De salle en salle, d’atelier en atelier (photographie, tapisserie, prothèse dentaire, couture spécialisée…) la même impression : élèves ayant le goût de ce qu’ils font, enseignants « branchés », suivant au plus près les nouvelles techniques (c’est particulièrement nécessaire pour la photographie), équipements performants, cadre de travail « propre et bien éclairé » comme aurait dit Hemingway. Et surtout au bout du compte : insertion professionnelle garantie. Tous les élèves sont, à la sortie, assurés d’avoir un job.

Une particularité qui m’a touchée spécialement : parmi les élèves, un nombre important de sourds, avec pour les accompagner des instructeurs en langue des signes. J’ai appris à cette occasion que la langue des signes française était devenue une épreuve du bac.

Au passage, je livre une interrogation, à laquelle je n’ai jamais reçu de réponse satisfaisante : pourquoi la langue des signes, qui ne se base sur aucun vocabulaire, n’est-elle pas internationale ? Des sourds m’ont expliqué que quand ils voyagent, ils comprennent assez bien leurs homologues langagiers, mais malgré tout ce sont bien des langues différentes qui sont parlées selon les pays.
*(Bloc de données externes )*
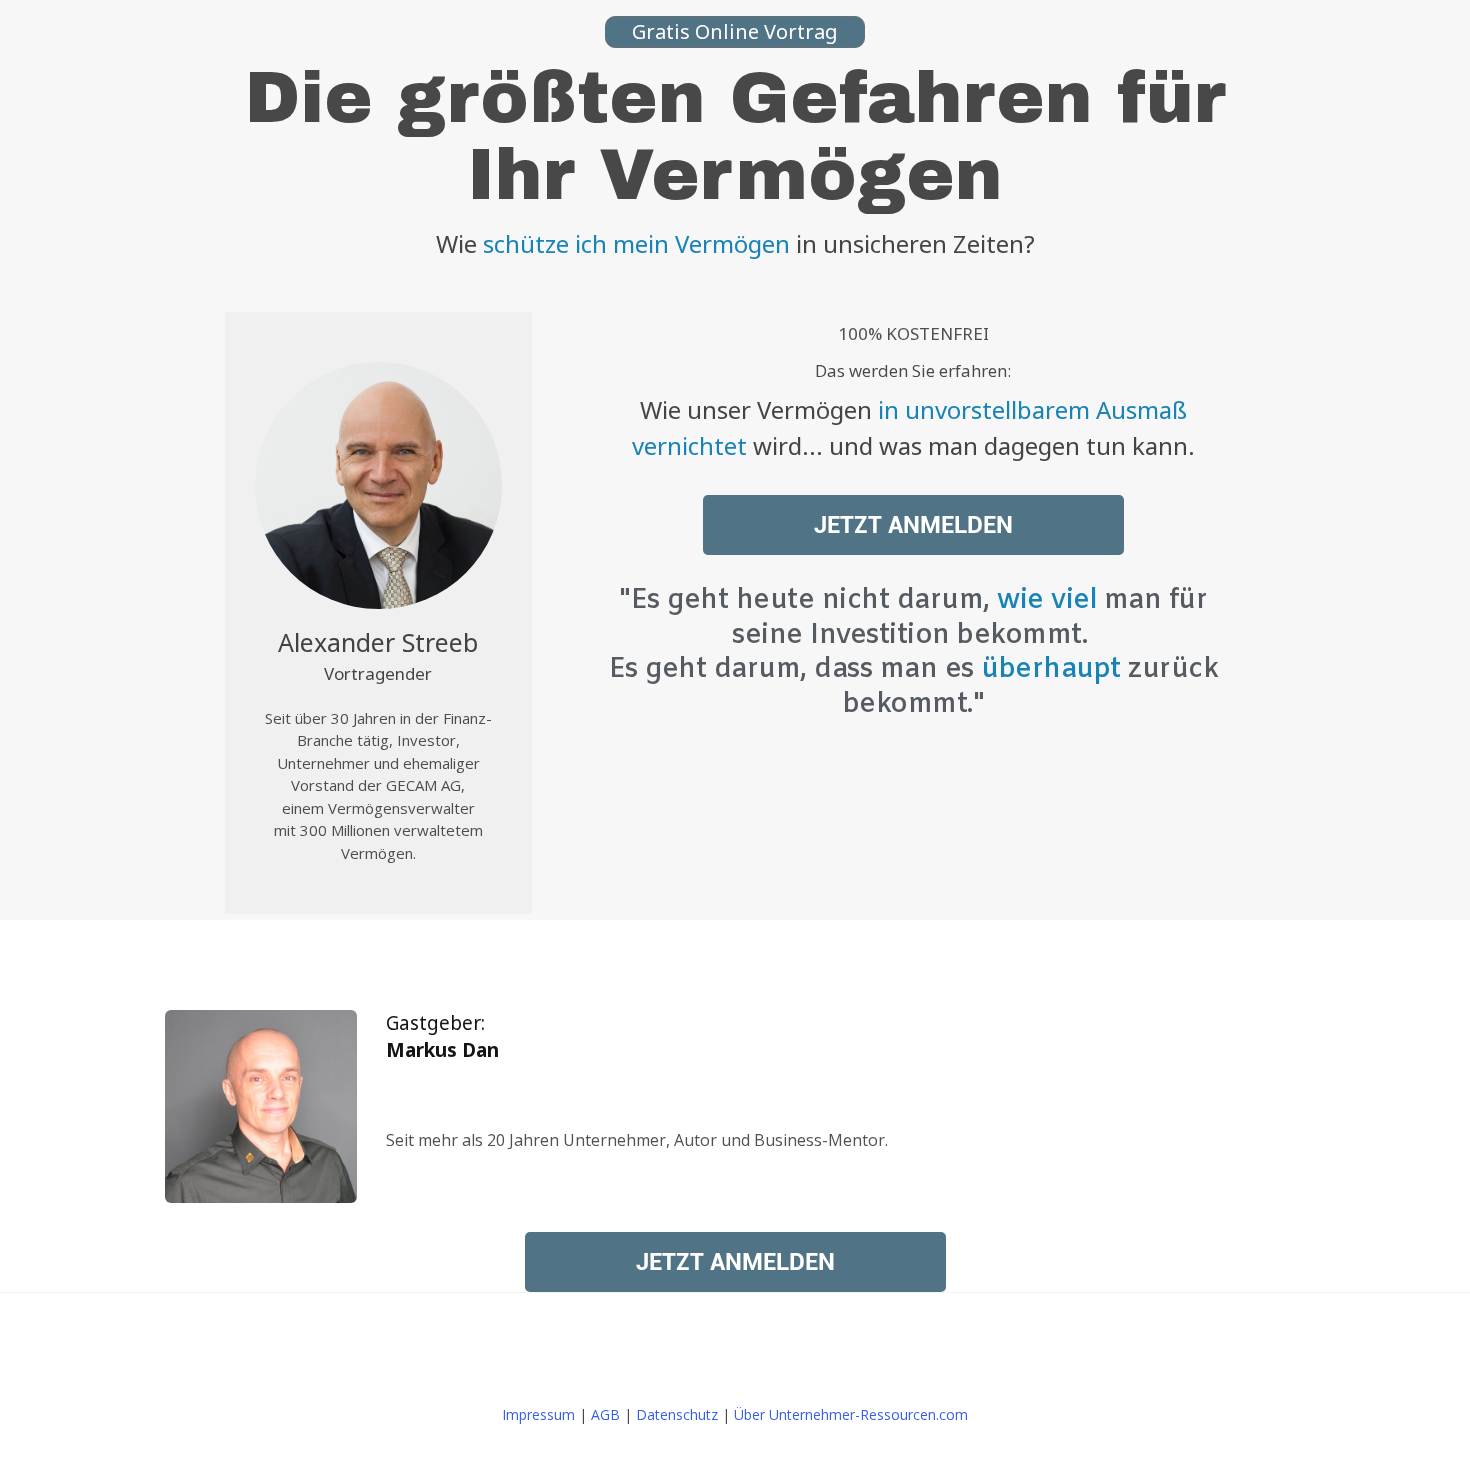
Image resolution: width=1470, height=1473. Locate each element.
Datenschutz (677, 1414)
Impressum (538, 1414)
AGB (605, 1414)
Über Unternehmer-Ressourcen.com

Quelle merveille ce serait qu’une langue internationale, un esperanto des gestes et des mimiques que même les non-sourds pourraient apprendre !

Nous avons eu récemment à Perrens une belle initiative dont je suis assez fière : financer l’apprentissage par un psychiatre de la langue des signes et mettre sur pied une petite unité. Les sourds ont plus que les autres des difficultés psychiques et ils pourront ainsi être soignés sans intermédiaire, sans traducteur, une tierce personne n’étant pas facilitante entre le praticien et son patient.

Même le mot de « lycée des métiers » est beau, et Toulouse-Lautrec, son proviseur M. Hage et son équipe, répondent bien à ce beau mot.